In its Green Vehicle Guide, the U.S. Environmental Protection Agency (EPA) rates the Audi S5 higher (5 out of 10) than the BMW M2 Competition (3). This means the S5 produces up to 16.5 pounds less smog-producing pollutants than the M2 Competition every 15,000 miles.
The Audi S5 comes standard with an automatic transmission, for driver comfort, especially in the city. Automatic costs extra on the M2 Competition.
An eight-speed automatic is standard on the Audi S5, for better acceleration and lower engine speed on the highway. Only a seven-speed automatic is available for the M2 Competition.
All-wheel drive, available in the S5, provides the best traction for acceleration in wet, dry, and icy conditions. In corners, all-wheel drive allows both outside wheels to provide power, balancing the car. This allows for better handling. The BMW M2 Competition is not available with all-wheel drive.
For better traction, the S5’s optional tires are larger than the largest tires available on the M2 Competition (265/30R20 vs. 245/35R19).
The S5’s optional tires provide better handling because they have a lower 30 series profile (height to width ratio) that provides a stiffer sidewall than the M2 Competition’s 35 series tires.
For better ride, handling and brake cooling the S5 offers optional 20-inch wheels. The M2 Competition’s largest wheels are only 19-inches.
The S5 offers an available driver-adjustable suspension system. It allows the driver to choose between an extra-supple ride, reducing fatigue on long trips, or a sport setting, which allows maximum control for tricky roads. The M2 Competition’s suspension doesn’t offer adjustable shock absorbers.
For a smoother ride and more stable handling, the S5 Coupe’s wheelbase is 2.8 inches longer than on the M2 Competition (108.8 inches vs. 106 inches).
For better maneuverability, the S5’s turning circle is .7 feet tighter than the M2 Competition’s (37.7 feet vs. 38.4 feet).
To make loading groceries and cargo easier when your hands are full, the S5’s trunk can be opened just by kicking your foot under the back bumper, leaving your hands completely free. The M2 Competition doesn’t offer a hands-free gesture to open its trunk, forcing you to put cargo down if your hands are full.
J.D. Power and Associates surveys of service recipients show that Audi service is better than BMW. J.D. Power ranks Audi third in service department satisfaction.

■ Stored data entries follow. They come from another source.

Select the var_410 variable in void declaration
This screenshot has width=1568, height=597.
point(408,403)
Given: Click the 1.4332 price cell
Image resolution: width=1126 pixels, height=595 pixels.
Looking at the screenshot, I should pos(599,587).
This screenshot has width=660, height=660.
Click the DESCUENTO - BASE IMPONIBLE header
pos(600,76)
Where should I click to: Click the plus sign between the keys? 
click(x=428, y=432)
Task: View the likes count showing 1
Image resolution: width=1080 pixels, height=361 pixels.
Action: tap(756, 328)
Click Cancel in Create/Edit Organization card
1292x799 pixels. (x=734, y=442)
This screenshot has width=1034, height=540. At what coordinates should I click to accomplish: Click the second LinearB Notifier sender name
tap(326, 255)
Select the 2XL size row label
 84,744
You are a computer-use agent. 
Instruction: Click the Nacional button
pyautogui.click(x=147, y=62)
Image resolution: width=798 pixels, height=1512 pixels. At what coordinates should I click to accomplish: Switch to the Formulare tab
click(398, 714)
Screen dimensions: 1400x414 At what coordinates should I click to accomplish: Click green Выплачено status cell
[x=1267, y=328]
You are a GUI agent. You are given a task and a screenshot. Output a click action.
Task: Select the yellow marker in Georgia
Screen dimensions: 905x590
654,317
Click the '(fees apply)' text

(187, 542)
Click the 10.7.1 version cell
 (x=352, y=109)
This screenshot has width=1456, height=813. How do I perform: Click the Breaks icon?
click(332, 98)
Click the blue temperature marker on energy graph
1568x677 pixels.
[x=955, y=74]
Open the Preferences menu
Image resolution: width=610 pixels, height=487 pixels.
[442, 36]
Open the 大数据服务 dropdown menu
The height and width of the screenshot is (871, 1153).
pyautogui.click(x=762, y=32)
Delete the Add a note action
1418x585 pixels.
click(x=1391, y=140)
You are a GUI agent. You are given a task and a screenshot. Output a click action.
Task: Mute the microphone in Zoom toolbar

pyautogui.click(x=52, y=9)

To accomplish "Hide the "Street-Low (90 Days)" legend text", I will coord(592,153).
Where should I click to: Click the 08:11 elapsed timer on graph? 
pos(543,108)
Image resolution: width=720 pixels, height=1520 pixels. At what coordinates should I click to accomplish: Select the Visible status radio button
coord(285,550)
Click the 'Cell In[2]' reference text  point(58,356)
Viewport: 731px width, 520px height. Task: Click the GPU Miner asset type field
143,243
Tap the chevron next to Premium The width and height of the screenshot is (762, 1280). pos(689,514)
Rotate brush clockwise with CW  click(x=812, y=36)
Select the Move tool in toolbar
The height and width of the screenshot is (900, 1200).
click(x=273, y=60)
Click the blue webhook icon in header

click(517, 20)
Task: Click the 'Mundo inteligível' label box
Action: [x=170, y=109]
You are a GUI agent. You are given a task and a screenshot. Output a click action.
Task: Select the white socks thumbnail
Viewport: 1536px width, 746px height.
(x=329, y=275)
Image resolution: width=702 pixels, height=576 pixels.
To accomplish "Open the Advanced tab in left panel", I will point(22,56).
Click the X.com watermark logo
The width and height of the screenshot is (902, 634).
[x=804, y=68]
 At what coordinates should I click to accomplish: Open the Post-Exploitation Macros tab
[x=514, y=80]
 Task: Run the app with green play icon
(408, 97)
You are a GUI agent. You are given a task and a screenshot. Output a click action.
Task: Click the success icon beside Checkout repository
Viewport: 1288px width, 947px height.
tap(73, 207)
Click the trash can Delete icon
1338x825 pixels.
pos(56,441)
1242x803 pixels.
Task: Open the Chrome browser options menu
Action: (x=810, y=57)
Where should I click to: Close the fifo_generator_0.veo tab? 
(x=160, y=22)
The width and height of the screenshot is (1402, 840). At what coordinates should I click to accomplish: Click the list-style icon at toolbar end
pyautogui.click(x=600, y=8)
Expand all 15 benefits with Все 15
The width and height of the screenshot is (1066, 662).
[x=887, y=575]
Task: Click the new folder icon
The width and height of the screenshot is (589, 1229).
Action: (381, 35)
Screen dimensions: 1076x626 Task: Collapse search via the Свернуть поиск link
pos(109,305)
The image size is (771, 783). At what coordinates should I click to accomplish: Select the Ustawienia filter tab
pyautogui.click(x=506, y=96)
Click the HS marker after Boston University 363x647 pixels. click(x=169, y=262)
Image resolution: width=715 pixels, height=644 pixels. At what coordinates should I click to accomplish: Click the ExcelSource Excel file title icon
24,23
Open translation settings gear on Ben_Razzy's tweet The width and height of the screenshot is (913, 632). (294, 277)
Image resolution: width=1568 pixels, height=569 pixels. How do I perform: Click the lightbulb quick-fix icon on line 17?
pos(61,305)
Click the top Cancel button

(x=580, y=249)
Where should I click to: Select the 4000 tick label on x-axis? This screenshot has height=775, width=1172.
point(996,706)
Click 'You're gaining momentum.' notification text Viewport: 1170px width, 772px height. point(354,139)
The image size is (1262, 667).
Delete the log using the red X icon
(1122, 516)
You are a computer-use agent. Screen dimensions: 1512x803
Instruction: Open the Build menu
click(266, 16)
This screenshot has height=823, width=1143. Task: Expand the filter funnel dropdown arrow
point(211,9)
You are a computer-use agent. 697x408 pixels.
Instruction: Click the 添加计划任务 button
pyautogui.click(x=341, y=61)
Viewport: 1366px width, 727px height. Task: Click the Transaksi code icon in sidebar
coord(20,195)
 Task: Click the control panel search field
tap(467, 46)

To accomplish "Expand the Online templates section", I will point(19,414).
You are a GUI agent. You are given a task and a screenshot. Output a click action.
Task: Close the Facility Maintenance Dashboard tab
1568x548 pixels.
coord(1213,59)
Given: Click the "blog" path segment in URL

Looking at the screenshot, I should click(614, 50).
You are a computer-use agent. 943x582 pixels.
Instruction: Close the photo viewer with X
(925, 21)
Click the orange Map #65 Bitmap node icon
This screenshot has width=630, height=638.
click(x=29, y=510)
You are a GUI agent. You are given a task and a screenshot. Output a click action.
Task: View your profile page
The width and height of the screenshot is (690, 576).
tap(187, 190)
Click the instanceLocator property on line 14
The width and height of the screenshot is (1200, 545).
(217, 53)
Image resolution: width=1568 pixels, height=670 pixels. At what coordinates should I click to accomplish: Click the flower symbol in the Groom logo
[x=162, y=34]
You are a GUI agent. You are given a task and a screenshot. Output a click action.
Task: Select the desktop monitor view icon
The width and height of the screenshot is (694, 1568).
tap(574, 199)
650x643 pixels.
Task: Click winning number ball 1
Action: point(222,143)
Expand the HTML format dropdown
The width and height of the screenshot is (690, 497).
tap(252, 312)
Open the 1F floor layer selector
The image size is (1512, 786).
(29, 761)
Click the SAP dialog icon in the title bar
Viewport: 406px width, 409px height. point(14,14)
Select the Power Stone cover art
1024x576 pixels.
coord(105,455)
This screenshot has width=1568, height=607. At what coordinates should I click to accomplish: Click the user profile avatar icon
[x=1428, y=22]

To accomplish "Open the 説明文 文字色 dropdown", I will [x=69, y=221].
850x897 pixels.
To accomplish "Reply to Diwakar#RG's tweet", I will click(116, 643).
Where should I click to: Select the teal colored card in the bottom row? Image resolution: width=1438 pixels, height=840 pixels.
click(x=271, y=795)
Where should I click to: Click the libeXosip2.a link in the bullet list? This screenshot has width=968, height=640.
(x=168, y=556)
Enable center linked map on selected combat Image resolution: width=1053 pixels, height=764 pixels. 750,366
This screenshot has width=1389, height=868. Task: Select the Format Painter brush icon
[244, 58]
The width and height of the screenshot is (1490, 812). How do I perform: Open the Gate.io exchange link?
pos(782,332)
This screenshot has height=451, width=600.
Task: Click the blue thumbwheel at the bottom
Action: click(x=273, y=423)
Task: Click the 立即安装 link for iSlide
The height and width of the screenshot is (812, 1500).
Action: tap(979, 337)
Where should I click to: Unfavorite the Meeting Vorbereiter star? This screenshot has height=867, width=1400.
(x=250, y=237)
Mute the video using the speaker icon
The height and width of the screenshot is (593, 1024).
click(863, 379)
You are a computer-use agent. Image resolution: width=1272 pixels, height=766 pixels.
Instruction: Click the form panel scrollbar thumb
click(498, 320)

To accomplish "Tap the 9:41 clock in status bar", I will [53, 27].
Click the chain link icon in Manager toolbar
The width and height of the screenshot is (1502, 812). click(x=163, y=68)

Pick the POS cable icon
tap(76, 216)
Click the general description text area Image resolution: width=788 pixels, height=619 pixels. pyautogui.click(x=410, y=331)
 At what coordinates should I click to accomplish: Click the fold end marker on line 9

With a 14% lower rating, BMW is ranked 8th.
The S5 Prestige has a standard heads-up display that projects speed and other key instrumentation readouts in front of the driver’s line of sight, allowing drivers to view information without diverting their eyes from the road. The M2 Competition doesn’t offer a heads-up display.
Heated windshield washer nozzles are standard on the S5 to prevent washer fluid and nozzles from freezing and help continue to keep the windshield clear in sub-freezing temperatures. The M2 Competition doesn’t offer heated windshield washer nozzles.
To shield the driver and front passenger’s vision over a larger portion of the windshield and side windows, the S5 has standard extendable sun visors. The M2 Competition doesn’t offer extendable visors.
The S5’s sun-visors swivel front-to-side to block glare from the side windows. The M2 Competition’s visors are fixed into the windshield header.
Optional air-conditioned seats in the S5 keep the driver and front passenger comfortable and take the sting out of hot seats in summer. The M2 Competition doesn’t offer air-conditioned seats.
To keep a safe, consistent following distance, the S5 Prestige has a standard Adaptive Cruise Control, which alters the speed of the vehicle without driver intervention. This allows the driver to use cruise control more safely without constantly having to disengage it when approaching slower traffic. The M2 Competition doesn’t offer an adaptive cruise control.
The S5 Prestige’s Park Steering Assist can parallel park or back into a parking spot by itself, with the driver only controlling speed with the brake pedal. The M2 Competition doesn’t offer an automated parking system.
The Audi S5 comes in coupe, convertible and four-door hatchback bodystyles; the BMW M2 Competition isn’t available as a convertible or four-door.